Norepinephrine Infusion Rate for Hepatorenal Syndrome
For a norepinephrine drip containing 10 mg in 90 mL normal saline (concentration: 111 mcg/mL), start at 3-5 mL/hr and titrate upward every 4 hours by 3-5 mL/hr increments until mean arterial pressure increases by at least 10 mmHg or urine output exceeds 200 mL per 4 hours, with a maximum rate of approximately 24 mL/hr.
Dosing Algorithm
Your prepared concentration is 111 mcg/mL (10,000 mcg ÷ 90 mL).
Starting Dose
- Initial rate: 3-5 mL/hr (equivalent to 0.5 mg/hr or approximately 7 mcg/min in a 70-kg adult)
- This aligns with the standard starting dose of 0.5 mg/hour recommended for hepatorenal syndrome 1
Titration Protocol
- Increase by 3-5 mL/hr every 4 hours if targets not met
- Target goals:
- Mean arterial pressure increase ≥10 mmHg from baseline, OR
- Urine output >200 mL per 4-hour period 1
Maximum Dose
- Maximum rate: approximately 24 mL/hr (equivalent to 3 mg/hr or 2,664 mcg total)

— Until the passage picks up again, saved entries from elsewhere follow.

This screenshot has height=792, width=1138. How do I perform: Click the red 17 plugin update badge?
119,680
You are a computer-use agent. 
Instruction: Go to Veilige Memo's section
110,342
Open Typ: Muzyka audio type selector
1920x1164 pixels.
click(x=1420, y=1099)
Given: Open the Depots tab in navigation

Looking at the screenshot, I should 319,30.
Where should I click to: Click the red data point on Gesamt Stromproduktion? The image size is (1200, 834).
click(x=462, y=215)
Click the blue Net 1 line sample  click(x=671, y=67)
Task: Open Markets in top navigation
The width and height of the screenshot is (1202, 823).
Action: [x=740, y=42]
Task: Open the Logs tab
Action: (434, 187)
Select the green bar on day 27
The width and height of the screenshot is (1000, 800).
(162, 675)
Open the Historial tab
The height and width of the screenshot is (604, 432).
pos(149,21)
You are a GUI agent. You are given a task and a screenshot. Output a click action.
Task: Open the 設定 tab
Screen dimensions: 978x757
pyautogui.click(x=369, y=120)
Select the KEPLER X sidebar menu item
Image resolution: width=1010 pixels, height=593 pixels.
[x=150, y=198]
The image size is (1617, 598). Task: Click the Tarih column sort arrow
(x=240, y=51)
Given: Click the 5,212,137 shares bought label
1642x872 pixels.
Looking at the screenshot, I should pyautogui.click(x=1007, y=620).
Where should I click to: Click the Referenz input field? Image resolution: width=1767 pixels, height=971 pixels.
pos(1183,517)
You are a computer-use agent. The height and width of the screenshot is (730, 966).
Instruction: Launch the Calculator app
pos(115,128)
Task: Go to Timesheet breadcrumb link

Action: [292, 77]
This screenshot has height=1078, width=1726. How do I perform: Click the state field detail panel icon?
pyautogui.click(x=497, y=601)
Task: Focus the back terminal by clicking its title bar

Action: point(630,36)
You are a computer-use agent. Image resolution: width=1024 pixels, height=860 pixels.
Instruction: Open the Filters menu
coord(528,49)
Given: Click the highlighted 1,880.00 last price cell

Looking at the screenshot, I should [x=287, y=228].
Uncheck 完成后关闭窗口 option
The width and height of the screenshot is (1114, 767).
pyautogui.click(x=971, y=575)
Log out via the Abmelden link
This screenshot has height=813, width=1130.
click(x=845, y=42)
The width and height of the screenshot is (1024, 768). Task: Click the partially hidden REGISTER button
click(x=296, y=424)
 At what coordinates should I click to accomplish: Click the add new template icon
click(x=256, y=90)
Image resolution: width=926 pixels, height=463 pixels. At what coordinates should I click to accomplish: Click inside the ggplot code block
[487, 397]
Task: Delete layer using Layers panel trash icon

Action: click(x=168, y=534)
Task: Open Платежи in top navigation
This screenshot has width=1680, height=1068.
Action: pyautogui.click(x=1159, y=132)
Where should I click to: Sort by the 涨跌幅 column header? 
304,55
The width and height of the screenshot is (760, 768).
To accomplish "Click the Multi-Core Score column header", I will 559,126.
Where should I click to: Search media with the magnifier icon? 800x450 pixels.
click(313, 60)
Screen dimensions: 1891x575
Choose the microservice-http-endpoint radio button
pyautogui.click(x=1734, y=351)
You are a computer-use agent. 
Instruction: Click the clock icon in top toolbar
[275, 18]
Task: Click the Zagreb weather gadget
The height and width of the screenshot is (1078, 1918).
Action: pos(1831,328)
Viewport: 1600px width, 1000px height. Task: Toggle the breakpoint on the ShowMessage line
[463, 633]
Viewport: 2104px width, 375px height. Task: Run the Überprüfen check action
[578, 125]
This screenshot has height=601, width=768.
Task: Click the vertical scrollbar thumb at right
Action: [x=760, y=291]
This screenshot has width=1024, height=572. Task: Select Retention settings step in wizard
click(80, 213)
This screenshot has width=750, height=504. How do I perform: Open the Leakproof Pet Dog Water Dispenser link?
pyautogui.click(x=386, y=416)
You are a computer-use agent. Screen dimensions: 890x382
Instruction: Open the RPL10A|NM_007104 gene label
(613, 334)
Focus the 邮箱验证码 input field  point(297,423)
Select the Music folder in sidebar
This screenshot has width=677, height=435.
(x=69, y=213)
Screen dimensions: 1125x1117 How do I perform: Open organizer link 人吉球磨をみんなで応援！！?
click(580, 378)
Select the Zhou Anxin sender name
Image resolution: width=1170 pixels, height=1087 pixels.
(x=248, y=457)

- This represents the upper limit of 3 mg/hour cited in guidelines 1
Clinical Context
Norepinephrine is an effective alternative to terlipressin for hepatorenal syndrome-AKI and may be preferred in patients with shock 2, 1. Recent evidence demonstrates that norepinephrine achieves HRS reversal in 57-83% of patients 3, 4, 5, with efficacy comparable to terlipressin 4, 6.
Key Management Points
Always administer with albumin:
- Give albumin 20-40 g/day concurrently 1
- Initial albumin dose of 1 g/kg (maximum 100 g) on day 1 is recommended for volume expansion 2
Monitoring requirements:
- Continuous hemodynamic monitoring is essential 7, 8
- Check blood pressure and pulse every minute initially if intensive monitoring unavailable 9
- Central venous pressure should be maintained between 4-10 mmHg when possible 1
- Preferably administer through central venous access to minimize extravasation risk 7, 8
Treatment duration:
- Continue for up to 14 days or until serum creatinine returns to baseline 1
- If no improvement in creatinine after 4 days at maximum tolerated dose, consider discontinuation 1
Critical Caveats
Norepinephrine requires ICU-level care due to the need for continuous infusion and intensive monitoring 1. Unlike terlipressin, it cannot be administered on general medical wards.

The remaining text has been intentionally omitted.